Гюнтер Грасс — Пьер Бурдьё Безответственность — определяющий принцип неолиберальной системы Диалог 1999 года

Гюнтер Грасс. То, что социолог и писатель собрались для беседы, — для Германии дело необычное. Здесь чаще всего философы сидят в одном углу, социологи в другом, а в задней комнате ссорятся писатели. Такое общение, как между нами, происходит слишком редко. Когда я думаю о вашей книге «Людские беды» и о своей последней книге «Мое столетие», то прихожу к выводу, что в наших работах есть общее: мы рассказываем истории, глядя на события «снизу». Мы не проходим мимо проблем общества, не судим о них с позиций победителей, мы уже по профессиональным причинам на стороне проигравших, исключённых из общества или выброшенных на его обочину.

В книге «Людские беды» вам и вашим сотрудникам удалось подавить свою индивидуальность ради того, чтобы понять события, не глядя на них свысока – определённо, такой взгляд на французские социальные условия применим и к другим странам. Рассказанные вами истории соблазняют меня, как писателя, использовать их в качестве сырого материала. Например, описание улицы Нарциссов, где рабочие-металлисты, которые трудились на своих заводах уже в третьем поколении, а теперь оказались безработными и как бы исключенными из общества. Или история молодой женщины, которая приехала из села в Париж и сортирует письма в ночную смену. Всем девушкам, которых туда наняли, обещали, что через пару лет их мечта исполнится, и они вернутся в деревню разносить почту, но этого так и не происходит: они остаются сортировщицами. При описании рабочего места проясняются социальные проблемы, хотя при этом они и не выпячиваются, как на плакате, на первый план. Это мне очень понравилось. Я хотел бы, чтобы такая книга об общественных отношениях была в каждой стране. Или, скорее, целая библиотека, которая бы заключала в себе подробное исследование последствий политической неудачи – политика теперь полностью вытеснена экономикой. Единственное, что у меня вызывает замечание, относится, возможно, к специфике социологии: в таких книгах нет юмора. Отсутствуют комизм неудачи, который в моих рассказах играет большую роль, абсурдность ситуаций, возникающих в результате определенных коллизий. Почему?

Пьер Бурдьё. Думаю, причина в том, что когда слышишь подобные истории непосредственно от людей, их переживших, они производят потрясающее впечатление. При этом почти невозможно сохранить необходимую дистанцию. К примеру, некоторые истории мы не смогли включить в книгу, они были слишком проникновенны, исполнены надрыва и боли….

Грасс. Разрешите вас прервать? Когда я говорю о комическом, то подразумеваю, что комическое и трагическое не исключают друг друга, границы между ними подвижны.
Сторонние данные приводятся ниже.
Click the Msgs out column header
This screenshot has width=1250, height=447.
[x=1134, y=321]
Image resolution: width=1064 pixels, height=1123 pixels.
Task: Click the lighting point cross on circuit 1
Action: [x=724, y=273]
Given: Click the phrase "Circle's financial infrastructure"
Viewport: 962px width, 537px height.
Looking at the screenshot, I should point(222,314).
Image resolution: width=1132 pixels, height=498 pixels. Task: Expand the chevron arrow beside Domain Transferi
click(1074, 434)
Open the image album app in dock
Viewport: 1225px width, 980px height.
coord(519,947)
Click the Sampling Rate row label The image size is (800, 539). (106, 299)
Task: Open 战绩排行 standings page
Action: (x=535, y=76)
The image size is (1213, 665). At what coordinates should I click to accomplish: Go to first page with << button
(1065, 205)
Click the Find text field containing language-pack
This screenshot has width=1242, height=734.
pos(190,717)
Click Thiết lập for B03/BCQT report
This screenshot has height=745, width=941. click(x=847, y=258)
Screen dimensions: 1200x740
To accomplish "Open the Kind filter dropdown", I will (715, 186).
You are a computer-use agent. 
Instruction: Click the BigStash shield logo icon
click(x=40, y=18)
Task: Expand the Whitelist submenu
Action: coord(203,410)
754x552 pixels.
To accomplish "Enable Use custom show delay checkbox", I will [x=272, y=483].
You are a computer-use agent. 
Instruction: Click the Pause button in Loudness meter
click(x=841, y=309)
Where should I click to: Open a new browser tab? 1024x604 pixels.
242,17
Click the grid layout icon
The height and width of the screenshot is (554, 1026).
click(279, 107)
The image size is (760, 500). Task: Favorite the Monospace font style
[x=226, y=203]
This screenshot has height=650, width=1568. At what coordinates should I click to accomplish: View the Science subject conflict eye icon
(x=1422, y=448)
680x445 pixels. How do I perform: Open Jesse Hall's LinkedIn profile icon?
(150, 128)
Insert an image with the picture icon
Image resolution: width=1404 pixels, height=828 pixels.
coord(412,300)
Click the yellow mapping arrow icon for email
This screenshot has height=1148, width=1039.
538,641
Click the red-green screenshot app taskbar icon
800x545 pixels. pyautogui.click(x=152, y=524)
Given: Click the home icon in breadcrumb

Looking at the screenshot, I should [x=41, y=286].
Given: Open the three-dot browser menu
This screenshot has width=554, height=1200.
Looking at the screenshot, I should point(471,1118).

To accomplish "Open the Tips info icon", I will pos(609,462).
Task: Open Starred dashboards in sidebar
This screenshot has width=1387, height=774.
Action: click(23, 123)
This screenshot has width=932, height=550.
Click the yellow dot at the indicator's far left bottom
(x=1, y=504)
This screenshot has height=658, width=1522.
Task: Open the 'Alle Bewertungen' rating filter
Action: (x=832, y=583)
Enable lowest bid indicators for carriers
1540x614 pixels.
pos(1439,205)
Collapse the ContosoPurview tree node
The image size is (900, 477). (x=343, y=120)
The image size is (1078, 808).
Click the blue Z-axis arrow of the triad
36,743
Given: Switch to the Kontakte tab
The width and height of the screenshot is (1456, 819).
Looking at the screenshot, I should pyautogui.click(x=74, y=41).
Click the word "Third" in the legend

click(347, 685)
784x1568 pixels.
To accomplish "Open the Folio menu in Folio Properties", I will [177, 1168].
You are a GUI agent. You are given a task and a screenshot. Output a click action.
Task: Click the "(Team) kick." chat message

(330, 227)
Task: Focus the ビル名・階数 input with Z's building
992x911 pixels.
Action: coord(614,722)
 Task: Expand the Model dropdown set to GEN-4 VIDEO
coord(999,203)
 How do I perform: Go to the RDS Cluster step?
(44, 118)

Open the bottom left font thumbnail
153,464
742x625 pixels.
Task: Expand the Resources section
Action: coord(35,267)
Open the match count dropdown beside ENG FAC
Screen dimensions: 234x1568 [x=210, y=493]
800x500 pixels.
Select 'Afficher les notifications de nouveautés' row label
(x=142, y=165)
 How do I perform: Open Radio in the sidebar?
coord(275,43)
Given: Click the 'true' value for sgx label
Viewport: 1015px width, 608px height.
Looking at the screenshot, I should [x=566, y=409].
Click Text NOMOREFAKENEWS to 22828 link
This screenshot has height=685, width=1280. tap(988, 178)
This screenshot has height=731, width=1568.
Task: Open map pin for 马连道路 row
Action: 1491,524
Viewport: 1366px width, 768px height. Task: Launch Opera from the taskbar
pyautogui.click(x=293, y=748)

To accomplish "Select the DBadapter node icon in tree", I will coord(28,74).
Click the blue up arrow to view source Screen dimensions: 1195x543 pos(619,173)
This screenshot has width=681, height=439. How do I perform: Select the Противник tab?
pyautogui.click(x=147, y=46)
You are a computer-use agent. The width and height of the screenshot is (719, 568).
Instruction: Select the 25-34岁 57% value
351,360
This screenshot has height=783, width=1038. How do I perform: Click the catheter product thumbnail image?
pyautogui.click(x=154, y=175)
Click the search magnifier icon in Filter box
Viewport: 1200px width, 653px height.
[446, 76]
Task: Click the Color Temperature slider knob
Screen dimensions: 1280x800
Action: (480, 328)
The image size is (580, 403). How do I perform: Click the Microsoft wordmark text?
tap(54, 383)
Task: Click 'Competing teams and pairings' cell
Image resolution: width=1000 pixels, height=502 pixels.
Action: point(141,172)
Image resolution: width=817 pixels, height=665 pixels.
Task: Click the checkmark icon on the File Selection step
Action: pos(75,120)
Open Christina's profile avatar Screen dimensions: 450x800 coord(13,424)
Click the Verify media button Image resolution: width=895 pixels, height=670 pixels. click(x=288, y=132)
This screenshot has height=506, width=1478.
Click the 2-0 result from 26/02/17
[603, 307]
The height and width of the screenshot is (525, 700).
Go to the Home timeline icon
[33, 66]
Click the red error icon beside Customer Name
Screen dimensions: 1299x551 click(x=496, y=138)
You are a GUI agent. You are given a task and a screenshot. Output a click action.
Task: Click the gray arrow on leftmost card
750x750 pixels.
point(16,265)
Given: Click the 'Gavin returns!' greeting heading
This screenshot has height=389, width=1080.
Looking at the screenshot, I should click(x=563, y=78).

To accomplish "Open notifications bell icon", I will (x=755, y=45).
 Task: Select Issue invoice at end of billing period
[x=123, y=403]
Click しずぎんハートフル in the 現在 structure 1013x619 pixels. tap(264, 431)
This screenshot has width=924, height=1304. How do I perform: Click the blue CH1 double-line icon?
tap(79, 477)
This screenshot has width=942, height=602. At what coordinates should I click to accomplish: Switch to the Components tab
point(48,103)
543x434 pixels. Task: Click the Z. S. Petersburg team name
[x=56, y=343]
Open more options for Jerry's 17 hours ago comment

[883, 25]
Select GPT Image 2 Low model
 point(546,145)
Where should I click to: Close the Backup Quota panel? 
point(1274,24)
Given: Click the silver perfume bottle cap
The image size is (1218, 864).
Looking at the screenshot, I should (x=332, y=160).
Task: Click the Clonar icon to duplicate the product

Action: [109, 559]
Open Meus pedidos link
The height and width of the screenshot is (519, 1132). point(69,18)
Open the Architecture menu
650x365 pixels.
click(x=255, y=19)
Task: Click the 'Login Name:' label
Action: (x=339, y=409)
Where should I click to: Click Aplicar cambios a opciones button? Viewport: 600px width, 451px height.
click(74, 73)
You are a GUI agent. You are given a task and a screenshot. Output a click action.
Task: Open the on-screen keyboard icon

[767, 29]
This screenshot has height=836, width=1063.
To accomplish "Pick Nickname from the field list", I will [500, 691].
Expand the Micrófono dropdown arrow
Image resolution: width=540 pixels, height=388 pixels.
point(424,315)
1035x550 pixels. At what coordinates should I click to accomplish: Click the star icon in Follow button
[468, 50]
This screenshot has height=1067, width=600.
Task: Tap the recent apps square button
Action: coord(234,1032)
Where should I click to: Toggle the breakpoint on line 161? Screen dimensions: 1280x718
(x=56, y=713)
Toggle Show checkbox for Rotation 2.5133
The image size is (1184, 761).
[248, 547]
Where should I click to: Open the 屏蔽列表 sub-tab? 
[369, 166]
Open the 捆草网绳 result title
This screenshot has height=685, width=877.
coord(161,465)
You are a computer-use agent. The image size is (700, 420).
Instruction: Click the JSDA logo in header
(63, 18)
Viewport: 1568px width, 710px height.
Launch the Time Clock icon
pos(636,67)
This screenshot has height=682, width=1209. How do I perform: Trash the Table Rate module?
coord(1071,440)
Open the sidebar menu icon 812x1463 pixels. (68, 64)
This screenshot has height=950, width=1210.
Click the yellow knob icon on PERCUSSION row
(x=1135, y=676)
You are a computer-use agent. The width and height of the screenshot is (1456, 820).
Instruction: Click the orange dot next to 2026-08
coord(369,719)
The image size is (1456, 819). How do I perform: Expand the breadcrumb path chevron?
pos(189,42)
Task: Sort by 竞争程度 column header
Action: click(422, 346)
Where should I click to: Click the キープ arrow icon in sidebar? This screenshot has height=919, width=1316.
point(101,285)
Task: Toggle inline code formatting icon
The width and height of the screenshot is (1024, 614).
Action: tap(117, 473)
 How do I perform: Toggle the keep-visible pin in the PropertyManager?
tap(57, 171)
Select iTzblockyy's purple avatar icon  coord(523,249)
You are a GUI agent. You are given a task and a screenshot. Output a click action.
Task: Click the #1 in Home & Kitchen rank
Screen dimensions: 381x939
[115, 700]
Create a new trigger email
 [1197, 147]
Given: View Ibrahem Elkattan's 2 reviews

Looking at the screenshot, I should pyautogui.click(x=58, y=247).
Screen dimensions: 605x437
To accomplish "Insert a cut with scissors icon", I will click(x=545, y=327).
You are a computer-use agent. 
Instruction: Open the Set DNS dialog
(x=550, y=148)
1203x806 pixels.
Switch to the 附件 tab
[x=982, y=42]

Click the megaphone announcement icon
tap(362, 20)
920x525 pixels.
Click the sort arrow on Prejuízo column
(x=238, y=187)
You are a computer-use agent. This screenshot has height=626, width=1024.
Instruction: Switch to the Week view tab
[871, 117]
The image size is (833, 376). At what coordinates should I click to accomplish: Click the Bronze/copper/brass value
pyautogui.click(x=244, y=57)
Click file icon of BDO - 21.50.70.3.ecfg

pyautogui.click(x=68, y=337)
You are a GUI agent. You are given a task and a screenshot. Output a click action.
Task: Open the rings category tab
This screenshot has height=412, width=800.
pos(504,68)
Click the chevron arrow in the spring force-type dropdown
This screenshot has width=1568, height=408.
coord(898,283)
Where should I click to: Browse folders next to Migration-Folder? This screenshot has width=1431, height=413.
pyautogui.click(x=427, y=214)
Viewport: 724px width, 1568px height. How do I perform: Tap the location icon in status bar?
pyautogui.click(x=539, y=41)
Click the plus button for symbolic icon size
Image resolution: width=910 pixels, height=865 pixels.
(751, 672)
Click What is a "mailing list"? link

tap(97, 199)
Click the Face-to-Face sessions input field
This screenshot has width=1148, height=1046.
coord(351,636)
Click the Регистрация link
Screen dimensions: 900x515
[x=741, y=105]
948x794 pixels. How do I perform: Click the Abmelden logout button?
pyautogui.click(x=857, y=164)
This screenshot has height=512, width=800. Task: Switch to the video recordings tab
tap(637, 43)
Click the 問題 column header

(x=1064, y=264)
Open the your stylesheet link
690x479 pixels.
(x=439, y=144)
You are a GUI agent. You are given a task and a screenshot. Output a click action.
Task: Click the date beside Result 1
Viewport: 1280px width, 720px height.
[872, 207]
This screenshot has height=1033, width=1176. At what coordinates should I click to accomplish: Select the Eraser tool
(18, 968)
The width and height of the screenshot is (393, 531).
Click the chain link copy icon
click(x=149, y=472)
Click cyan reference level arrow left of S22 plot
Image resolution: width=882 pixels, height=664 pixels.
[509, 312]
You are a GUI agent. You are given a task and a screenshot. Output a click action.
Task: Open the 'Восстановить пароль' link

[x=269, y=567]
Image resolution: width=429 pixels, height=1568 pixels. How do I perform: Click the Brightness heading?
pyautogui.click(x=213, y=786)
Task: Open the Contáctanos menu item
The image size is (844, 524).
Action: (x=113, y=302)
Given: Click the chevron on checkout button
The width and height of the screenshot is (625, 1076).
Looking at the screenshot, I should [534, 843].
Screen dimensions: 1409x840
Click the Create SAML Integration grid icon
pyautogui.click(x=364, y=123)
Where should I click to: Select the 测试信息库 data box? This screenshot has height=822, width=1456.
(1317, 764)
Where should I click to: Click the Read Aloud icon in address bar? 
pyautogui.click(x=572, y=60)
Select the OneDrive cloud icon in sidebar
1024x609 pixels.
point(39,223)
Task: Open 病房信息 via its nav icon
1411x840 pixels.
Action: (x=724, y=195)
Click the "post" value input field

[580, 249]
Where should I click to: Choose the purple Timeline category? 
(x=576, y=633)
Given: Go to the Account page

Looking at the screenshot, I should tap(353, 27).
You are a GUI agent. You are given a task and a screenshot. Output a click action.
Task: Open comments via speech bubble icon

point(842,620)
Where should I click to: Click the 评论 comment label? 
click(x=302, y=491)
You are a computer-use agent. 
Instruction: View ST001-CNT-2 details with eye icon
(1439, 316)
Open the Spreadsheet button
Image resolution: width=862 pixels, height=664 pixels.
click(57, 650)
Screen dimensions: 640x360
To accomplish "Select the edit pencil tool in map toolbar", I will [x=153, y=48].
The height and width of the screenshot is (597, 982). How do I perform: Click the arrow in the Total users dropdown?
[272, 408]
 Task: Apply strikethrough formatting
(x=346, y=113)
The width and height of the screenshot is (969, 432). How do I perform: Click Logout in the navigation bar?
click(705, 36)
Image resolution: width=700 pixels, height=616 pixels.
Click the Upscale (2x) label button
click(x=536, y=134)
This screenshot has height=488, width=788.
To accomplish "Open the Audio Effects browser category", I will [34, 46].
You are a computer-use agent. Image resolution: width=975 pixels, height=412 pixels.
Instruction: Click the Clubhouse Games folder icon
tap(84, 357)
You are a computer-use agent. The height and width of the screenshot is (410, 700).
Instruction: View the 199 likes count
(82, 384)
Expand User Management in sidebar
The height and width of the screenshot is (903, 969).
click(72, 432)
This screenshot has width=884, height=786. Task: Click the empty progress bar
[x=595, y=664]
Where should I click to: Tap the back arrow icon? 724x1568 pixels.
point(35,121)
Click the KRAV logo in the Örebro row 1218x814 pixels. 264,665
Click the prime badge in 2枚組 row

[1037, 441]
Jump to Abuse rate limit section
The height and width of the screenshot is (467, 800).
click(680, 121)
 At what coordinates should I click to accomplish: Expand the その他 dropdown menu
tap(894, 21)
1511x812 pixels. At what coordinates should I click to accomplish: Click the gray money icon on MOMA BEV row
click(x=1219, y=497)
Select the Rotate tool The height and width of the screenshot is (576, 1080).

Бурдьё. В конечном счете, мы хотели, не гоняясь ни за какими эффектами, представить читателю жестокую абсурдность жизни. Перед лицом человеческих драм часто поддаются искушению писать «красиво». Вместо этого мы попытались быть, насколько возможно, беспощадными, чтобы показать грубую сторону действительности. В пользу этого говорили научные и литературные доводы... Конечно, были и политические причины. По нашему ощущению, насилие, осуществляемое ныне неолиберальной политикой в Европе, Латинской Америке и многих других странах, столь велико, что с помощью лишь теоретического анализа нельзя воздать ему должное. Критическая мысль не находится на высоте, позволяющей оценить результаты этой политики.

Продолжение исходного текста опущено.